病毒病防控岗位

范旭东 董雅凤

  葡萄星状花叶相关病毒 (grapevine asteroid mosaic-associated virus，GAMaV)是Tymoviridae病毒科的Marafivirus属的一员，2003年由澳大利亚学者Ghanem-Sabanadzovic发现并报道。此后，在希腊、日本、加拿大、乌拉圭、法国、匈牙利、意大利、西班牙、瑞士和俄罗斯，以及北美一些自由生长的葡萄藤被发现，是发生范围较为广泛的一种葡萄病毒。前人的研究推测GAMaV可能与葡萄星状花叶病的发生有关。我国之前尚未报道葡萄星状花叶相关病毒的发生，因此，有必要鉴定和明确该病毒在我国葡萄上的发生、危害情况。本研究采用高通量测序技术从一株表现褪绿斑驳的赤霞珠葡萄植株中鉴定到了GAMaV，并采用RT-PCR的方法对429棵葡萄树进行GAMaV的检测，明确了GAMaV在我国的发生分布情况。

  1 材料与方法

  1.1 试验材料

  用于高通量测序的样品为赤霞珠葡萄，种植在辽宁省兴城市中国农业科学院果树研究所国家落叶果树脱毒中心毒源保存圃。用于GAMaV检测的样品从21个省市自治区的71个葡萄样品采集，保存在辽宁省兴城市中国农业科学院果树研究所国家落叶果树脱毒中心毒源保存圃。

  1.2 高通量测序

  采集表现症状的葡萄叶片，液氮速冻后，通过干冰运输至北京百迈克生物科技有限公司，委托其利用Illumina HisSeqTM 2000高通量测序平台进行高通量测序，测序方式为去核糖体的LncRNA测序。

  1.3 数据分析

  LncRNA测序经过质控后移除低质量数据，然后与葡萄基因组进行比对过滤，未比对上的测序数据进一步采用spades软件进行组装和分析。其中，spades软件组装后的contigs与NCBI病毒数据库进行blast比对，明确样品的病毒种类。
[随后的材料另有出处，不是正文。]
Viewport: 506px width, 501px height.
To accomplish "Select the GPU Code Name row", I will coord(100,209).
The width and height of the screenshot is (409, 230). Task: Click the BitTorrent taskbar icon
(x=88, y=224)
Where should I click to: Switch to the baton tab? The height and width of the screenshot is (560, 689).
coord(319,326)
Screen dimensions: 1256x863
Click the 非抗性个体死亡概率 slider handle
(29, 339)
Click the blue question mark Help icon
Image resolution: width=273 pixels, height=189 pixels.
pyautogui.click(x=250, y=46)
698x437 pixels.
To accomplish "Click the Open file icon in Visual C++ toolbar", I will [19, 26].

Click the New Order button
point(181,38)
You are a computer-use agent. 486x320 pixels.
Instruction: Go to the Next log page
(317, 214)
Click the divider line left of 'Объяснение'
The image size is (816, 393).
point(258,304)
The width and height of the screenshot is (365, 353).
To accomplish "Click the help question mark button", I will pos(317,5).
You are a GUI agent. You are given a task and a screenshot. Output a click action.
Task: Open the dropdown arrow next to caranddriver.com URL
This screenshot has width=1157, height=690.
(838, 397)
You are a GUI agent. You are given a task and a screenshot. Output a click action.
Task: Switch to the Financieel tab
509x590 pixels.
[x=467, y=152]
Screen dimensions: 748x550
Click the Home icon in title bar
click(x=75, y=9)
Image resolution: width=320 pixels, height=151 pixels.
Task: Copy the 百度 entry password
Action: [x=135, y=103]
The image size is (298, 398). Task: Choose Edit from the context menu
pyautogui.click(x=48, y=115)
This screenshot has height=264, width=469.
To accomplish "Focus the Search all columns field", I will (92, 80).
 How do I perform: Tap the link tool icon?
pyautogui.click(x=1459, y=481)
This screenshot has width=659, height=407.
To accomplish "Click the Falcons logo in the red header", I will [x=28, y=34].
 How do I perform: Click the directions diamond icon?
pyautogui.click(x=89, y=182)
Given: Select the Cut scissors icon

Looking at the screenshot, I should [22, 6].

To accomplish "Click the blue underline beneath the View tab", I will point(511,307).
  1.4 GAMaV contigs序列PCR验证

  根据获得来源GAMaV的conitgs序列，通过与NCBI已登录GAMaV分离物进行序列比对，确定获得的中国GAMaV分离物保守结构域Hel结构域和CP基因的部分序列。根据Met和CP基因序列设计了两对引物GAMaV-mel1a/1b (5′-CACCTCGCCCCCTACCTTGAC-3′/5′-AAGAGGACGCCTTTGCGGGAG-3′) and GAMaV-cp1a/1b (5′-CTAGCGACGACCGCACTGATC-3′/5′-GTCGGTGTACGAGATTTGGTC-3′)，对测序的赤霞珠样品进行PCR扩增，并对获得的PCR产物进行Sanger测序。

  1.5 田间样品的GAMaV检测

  提取429葡萄样品的总RNA，并进行反转录。采用上述引物对反转录的cDNA进行PCR检测，并对阳性样品的PCR产物进行回收、克隆及测序。

  2 结果与分析

  2.1 高通量测序结果及分析

  高通量测序产生了39,297,567 条序列。通过将测序数据与葡萄基因组（PN40024）比对，过滤到葡萄寄主来源的序列，产生了未必对上的序列共15,003,158条。通过SPAdes v3.15.3 软件进行拼接，结果获得70,152条conitgs片段。对conitgs序列进行blanstn和blastx比对，结果表明该样品中存在5种病毒和2种类病毒，分别为葡萄星状花叶病毒、灰比诺葡萄病毒、葡萄浆果内坏死病毒、沙地葡萄茎痘病毒、葡萄红地球病毒、葡萄黄斑类病毒和啤酒花矮化类病毒。图1表示拼接获得GAMaV的conitgs及在参考基因组的位置

  2.2 GAMaV contigs序列PCR验证

  对赤霞珠样品中的GAMaV的进行RT-PCR扩增（图2），扩增得到的和片段进行回收、克隆及测序，结果表明获得的329 bp和440 bp片段与GAMaV分离物GV30的同源性为91.2%和93.4%，均为GAMaV特异性序列，进一步证明了该样品存在GAMaV。序列已提交NCBI上，登录号为OQ676951和OQ676958。

  2.3 GAMaV病毒的检测

  为了明确GAMaV在葡萄样品中的发生情况，进一步对429个葡萄样品进行了病毒检测，结果，该病毒在这些样品中的检出率为1.4%（6/429）。对获得的阳性条带进行回收、克隆及测序，结果，获得Hel结构域序列（OQ676952~ OQ676957）与GV30分离物的同源性为84.5%~89.1%， 而CP基因序列同源性为93.6%~93.9%。